• _Task data_:
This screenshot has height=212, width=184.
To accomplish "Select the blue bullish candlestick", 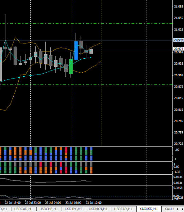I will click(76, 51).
--
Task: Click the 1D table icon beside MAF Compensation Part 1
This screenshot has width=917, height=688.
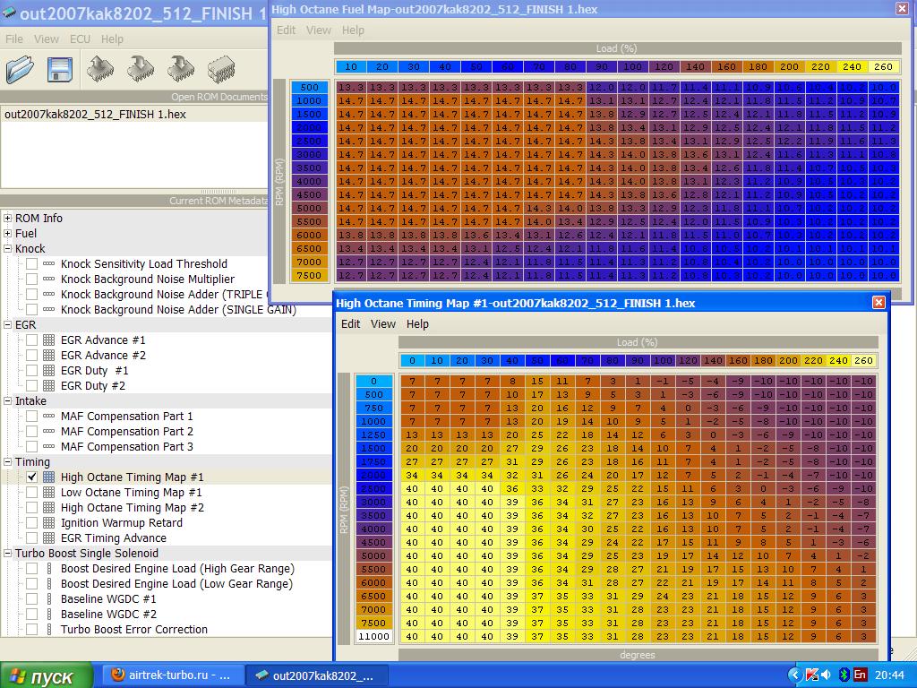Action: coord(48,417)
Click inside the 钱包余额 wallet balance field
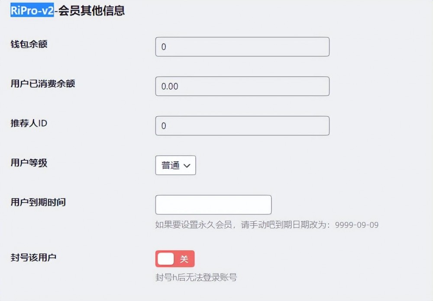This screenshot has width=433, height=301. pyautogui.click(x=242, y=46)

• _Your objective_: Swap "wallet balance" for "account balance" in the items from the line with "Task: Click the" to the line with "This screenshot has width=433, height=301.", changing nothing else, and write out only those lines without the pictures.

• _Finished exercise_:
Task: Click the 1D table icon beside MAF Compensation Part 1
This screenshot has width=917, height=688.
Action: coord(48,417)
Click inside the 钱包余额 account balance field
This screenshot has width=433, height=301. pyautogui.click(x=242, y=46)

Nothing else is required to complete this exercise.